Excerpts from a dataset
....

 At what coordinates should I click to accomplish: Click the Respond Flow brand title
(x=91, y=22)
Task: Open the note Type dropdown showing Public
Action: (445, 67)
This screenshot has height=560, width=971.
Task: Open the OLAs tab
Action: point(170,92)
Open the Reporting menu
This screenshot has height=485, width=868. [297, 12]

....

-- The problem --
What is needed is an exact copy of every entry above.

-- Result for this task --
 At what coordinates should I click to accomplish: Click the Respond Flow brand title
(x=91, y=22)
Task: Open the note Type dropdown showing Public
Action: (445, 67)
This screenshot has height=560, width=971.
Task: Open the OLAs tab
Action: point(170,92)
Open the Reporting menu
This screenshot has height=485, width=868. [297, 12]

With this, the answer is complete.